A BRIEF HISTORY OF HAGEN-RENAKER INC. *
John and Maxine Renaker started Hagen-Renaker in their garage in Culver City in the latter part of 1945. John Renaker set up the first kiln by running a garden hose from the family's gas stove. Maxine Renaker was the first designer and salesperson. But, after successfully selling their first pieces, they found they could not produce them.
John Renaker's Mom, Moss Renaker, worked for a pottery in Monrovia called Walker Potteries. Her boss, Joe Walker, agreed to teach John about the pottery business. Maxine's Dad, Ole Hagen, agreed to build the young couple their first factory. Ole who was a carpenter by trade, went to Oregon to get a load of lumber at wholesale cost and he and his brother, Arne worked every weekend for months to build a combination factory and apartment. In gratitude, John and Maxine named their new company Hagen-Renaker.

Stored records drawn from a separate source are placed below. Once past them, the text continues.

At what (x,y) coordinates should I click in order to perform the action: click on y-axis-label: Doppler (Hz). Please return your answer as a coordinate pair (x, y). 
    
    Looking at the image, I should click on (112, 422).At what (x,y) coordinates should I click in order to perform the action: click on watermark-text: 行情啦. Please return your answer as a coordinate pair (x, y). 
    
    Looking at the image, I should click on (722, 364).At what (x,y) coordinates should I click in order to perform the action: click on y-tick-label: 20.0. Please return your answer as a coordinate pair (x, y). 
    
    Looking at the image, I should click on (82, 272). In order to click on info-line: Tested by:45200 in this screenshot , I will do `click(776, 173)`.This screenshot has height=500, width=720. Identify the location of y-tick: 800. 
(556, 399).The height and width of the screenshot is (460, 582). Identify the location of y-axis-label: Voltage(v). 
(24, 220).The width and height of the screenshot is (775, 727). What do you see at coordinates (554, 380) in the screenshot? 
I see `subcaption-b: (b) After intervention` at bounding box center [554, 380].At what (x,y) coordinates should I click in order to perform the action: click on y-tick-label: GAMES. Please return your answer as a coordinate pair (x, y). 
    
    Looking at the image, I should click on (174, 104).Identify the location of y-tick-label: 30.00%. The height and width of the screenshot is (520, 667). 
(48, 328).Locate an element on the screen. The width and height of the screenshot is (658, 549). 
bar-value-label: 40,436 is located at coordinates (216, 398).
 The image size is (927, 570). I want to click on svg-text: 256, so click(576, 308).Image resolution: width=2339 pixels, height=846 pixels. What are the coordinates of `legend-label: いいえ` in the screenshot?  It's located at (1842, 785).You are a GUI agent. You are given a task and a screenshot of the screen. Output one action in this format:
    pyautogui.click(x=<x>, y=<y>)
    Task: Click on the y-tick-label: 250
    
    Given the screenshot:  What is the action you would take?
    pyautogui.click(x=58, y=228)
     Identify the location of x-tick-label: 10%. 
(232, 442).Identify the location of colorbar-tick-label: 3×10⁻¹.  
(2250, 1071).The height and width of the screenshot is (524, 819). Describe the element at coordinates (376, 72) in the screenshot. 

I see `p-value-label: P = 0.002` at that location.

So, on Easter Sunday, 1946, the family and their fledgling company moved to Monrovia. The company first produced elaborately decorated plates and butter pats and shadow boxes. They were selling well but there were difficulties with them related to firing and shipping.
John Renaker noticed a small duck that Maxine had on her work bench. She was a Camp Fire Girl leader, and she had designed it for the kids. He saw potential in it and put it on the bottom of the company's order sheet. When he saw how it sold, he decided to change direction and produce small figurines.
Very soon they had transformed Helen Perrin from a decorator into a designer, and she was joined by Maureen Love, Nell Bortells, Tom Masterson, and Will Climes. John and Maxine were able to recognize artistic excellence and based their business on these talented designers.
The company has had this tradition and continues it today. Maureen Love Calvert and Helen Perrin Farnlund are still providing a majority of the new items to the line. But they have been joined by Bob McGuinness and Kathleen Ellis.
For information on all the artists, you can consult Gayle Roller's book The Charleton Standard Catalog of Hagen-Renaker and Hagen-Renaker Pottery: Horses and other Figurines by Nancy Kelly.